> **Activity A**: Using the Carl Tong profile, decide whether each statement agrees with it: (i) heart failure afflicts 6.2 million Americans; (ii) the cardiology fellowship was done at Duke University Medical Center; (iii) calcium removal is among the processes that form the basis for relaxation of the heart. Answer yes or no for each, and quote the deciding words of the profile.
> **Activity B**: Extend the Carl Tong profile past its last sentence.

Text for analysis: Begin

Carl Tong, MD, PhD, FACC

Education and Training

• Texas A&M University, BS, Electrical Engineering, 1985
• Air Force Institute of Technology, MS, Electrical Engineering, 1986
• Texas A&M HSC School of Medicine, MD/PhD, Medical Physiology, 2002
• Duke University Medical Center, Internal Medicine Residency, 2005
• University of Wisconsin, Cardiology Fellowship, 2010

Professional Certifications

• Advanced Heart Failure and Transplant Cardiology, Active
• Cardiovascular Disease, Active

Research Interests

• Since 1921, heart disease remains the No. 1 cause of death in the United States. Alarmingly, after declining heart disease death rates from 1980 to 2005, the number of heart disease deaths has steadily risen from 2010 to present. Heart failure, which is a subset of heart disease, occurs when the heart cannot provide sufficient blood flow to the body. Since 1971, approximately 50 percent of heart failure patients die within 5 years despite many medical advances. Heart failure afflicts 6.2 million Americans. Prevalence of heart failure is projected to increase to greater than 8 million Americans by 2030. Heart failure is a progressive disease that incapacitates its victims over time until death. As a practicing cardiologist, I see how my patients and their family suffer from heart failure. The suffering of my patients strongly motivates me to conduct research that can bring about better treatments in the future.
• A complex system of multi-step processes produces contraction and relaxation of the heart with each beat. An electrical impulse causes calcium release within the heart cells. Subsequently, the increasing calcium concentration triggers myosin attachment to actin (i.e, cross-bridge attachment). Cross-bridges reside within the fundamental contraction unit of the heart muscle called the sarcomere. The attached cross-bridge converts stored chemical energy to mechanical force to form the basis for contraction. The active processes of energy restoration, calcium removal, cross-bridge detachment, and inactivation of the sarcomere form the basis for relaxation of the heart. The heart requires appropriate relaxation rate to allow sufficient re-filling before the next beat. Thus, any mechanism that disturbs cross-bridge attachment/detachment processes will result in eventual heart failure. With this in mind, our laboratory focuses on elucidating mechanisms that can improve cross-bridge attachment/detachment processes as potential future treatments for heart failure.

Text for analysis: End
Records: Begin

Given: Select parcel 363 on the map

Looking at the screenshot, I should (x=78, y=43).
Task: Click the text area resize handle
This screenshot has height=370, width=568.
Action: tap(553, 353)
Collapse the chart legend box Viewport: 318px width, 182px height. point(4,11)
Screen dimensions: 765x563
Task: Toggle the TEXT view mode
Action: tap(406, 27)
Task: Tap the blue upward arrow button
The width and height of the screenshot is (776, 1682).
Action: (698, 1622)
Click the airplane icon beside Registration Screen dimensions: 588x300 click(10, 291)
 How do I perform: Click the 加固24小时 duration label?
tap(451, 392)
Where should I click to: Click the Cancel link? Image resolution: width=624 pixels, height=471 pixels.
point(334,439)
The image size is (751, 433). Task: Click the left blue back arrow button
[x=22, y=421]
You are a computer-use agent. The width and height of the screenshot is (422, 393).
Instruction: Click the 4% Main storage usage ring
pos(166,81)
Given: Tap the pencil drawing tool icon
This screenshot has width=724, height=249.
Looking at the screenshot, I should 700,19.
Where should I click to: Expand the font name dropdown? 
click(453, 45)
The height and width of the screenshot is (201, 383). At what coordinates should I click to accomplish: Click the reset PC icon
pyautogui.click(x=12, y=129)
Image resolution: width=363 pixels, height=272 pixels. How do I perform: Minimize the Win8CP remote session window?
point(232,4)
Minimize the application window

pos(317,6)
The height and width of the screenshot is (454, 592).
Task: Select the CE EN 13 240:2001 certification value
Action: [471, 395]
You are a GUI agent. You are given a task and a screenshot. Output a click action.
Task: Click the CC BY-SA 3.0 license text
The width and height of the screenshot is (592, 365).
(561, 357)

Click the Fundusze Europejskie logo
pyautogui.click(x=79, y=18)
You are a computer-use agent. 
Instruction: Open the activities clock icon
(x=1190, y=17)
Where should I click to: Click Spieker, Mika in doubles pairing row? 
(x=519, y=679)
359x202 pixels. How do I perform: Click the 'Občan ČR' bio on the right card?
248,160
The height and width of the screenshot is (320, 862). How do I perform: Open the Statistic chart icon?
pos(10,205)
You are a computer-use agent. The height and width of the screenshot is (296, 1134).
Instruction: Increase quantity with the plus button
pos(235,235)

Records: End

> **Written response A**:
(i) Yes: "Heart failure afflicts 6.2 million Americans."
(ii) No: "University of Wisconsin, Cardiology Fellowship, 2010"
(iii) Yes: "The active processes of energy restoration, calcium removal, cross-bridge detachment, and inactivation of the sarcomere form the basis for relaxation of the heart."

> **Written response B**:
• Cardiac Myosin Binding Protein-C (cMyBP-C) is a protein that exists within the thick filament in the sarcomere. We hypothesize that phosphorylation of cMyBP-C improves rates of both cross-bridge attachment and detachment, thereby improving heart function. Consequently, we endeavor to demonstrate and translate effects of cMyBP-C phosphorylation toward new treatments for heart failure.
• EcMyBP-C is released into the circulation with both physiological and pathological stress. We hypothesize that serum cMyBP-C levels can screen for existence of severe cardiovascular diseases and guide therapy. Thus, we aim to demonstrate that following cMyBP-C release can be helpful in prevention and treatment settings.
• Although excellent for elucidating basic mechanisms, we believe that mouse models cannot fully represent the human heart. Consequently, representative human heart tissue is needed for development of new therapies. In this context, we also aim to mature 3-D engineered heart tissue that are derived from human induced pluripotent stem cells into a reliable test platform.